Por eso, comparar no debería limitarse al precio. También hay que revisar condiciones, montos asegurados, exclusiones, deducibles, servicios asociados, canales de atención y facilidad para denunciar siniestros.

¿Cómo comparar antes de contratar?

Al evaluar seguros en Chile, conviene fijarse en aspectos concretos. La trayectoria y solvencia de la compañía son importantes, pero también la claridad de la información, la disponibilidad de canales digitales, la rapidez para gestionar siniestros y la calidad de la asistencia.

Un error común es contratar el seguro más barato sin revisar qué cubre. Otro es elegir una cobertura muy amplia sin preguntarse si realmente se necesita. También ocurre que algunas personas no actualizan sus seguros cuando cambian de auto, se mudan, remodelan la casa o adquieren nuevos bienes de valor.

La recomendación práctica es revisar las pólizas al menos una vez al año. Los riesgos cambian, los bienes cambian y las necesidades familiares también.

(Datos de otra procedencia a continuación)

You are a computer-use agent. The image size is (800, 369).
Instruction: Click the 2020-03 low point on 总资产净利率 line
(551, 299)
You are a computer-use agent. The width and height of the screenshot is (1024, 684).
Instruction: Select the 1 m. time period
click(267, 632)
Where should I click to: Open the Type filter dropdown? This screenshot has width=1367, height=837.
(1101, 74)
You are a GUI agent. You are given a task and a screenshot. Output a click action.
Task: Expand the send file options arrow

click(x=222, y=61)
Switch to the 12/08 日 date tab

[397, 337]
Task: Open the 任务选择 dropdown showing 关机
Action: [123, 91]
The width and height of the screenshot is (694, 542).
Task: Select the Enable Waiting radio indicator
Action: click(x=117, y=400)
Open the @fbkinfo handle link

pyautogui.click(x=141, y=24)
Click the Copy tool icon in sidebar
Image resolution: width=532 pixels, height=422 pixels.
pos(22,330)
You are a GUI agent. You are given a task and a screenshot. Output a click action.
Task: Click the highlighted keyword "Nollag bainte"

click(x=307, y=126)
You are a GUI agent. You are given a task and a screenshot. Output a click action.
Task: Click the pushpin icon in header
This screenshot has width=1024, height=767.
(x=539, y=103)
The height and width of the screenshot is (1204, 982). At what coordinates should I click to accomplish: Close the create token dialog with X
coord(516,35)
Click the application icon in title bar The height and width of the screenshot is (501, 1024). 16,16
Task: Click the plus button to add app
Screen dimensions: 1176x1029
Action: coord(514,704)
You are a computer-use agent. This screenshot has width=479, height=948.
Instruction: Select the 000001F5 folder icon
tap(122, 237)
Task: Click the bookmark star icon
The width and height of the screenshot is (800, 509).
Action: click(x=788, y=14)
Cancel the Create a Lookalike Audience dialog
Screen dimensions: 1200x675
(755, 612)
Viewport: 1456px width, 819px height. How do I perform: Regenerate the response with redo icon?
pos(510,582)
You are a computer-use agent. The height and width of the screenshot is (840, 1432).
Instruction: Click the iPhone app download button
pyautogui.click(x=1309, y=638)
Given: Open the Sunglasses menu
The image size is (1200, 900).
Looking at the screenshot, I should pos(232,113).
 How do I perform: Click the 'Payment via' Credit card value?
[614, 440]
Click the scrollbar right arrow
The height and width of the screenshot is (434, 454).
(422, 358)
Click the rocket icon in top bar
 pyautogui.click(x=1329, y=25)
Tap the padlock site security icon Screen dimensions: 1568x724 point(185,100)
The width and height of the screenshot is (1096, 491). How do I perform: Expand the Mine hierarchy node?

Preguntas útiles antes de decidir

Antes de contratar un seguro, conviene hacerse algunas preguntas simples:

  • ¿Qué bien o situación quiero proteger?
  • ¿Cuál sería el costo real si ocurre un siniestro?
  • ¿Qué deducible puedo pagar sin afectar mi presupuesto?
  • ¿Qué exclusiones tiene la póliza?
  • ¿Cómo se denuncia un siniestro?
  • ¿Qué asistencia está disponible y en qué horarios?
  • ¿La cobertura se ajusta a mi forma de uso?

Responder estas preguntas ayuda a tomar una decisión más informada y evita contratar por impulso.

Elegir bien también es cuidar el presupuesto

Un seguro no debería verse solo como un gasto mensual. También puede ser una herramienta para ordenar riesgos y proteger el patrimonio. La clave está en elegir con información, sin dejarse llevar únicamente por promociones, precios bajos o frases demasiado generales.

En Chile, la oferta de seguros es amplia y diversa. Eso es una ventaja para el consumidor, siempre que compare con criterio. Auto, hogar y movilidad por uso responden a necesidades distintas, y cada una exige revisar detalles específicos.

El seguro correcto no es necesariamente el más caro ni el más barato. Es el que entrega una protección adecuada, con condiciones claras y una cuota compatible con el presupuesto. En tiempos donde la incertidumbre económica pesa en muchas decisiones familiares, elegir bien también es una forma concreta de cuidar lo que se tiene.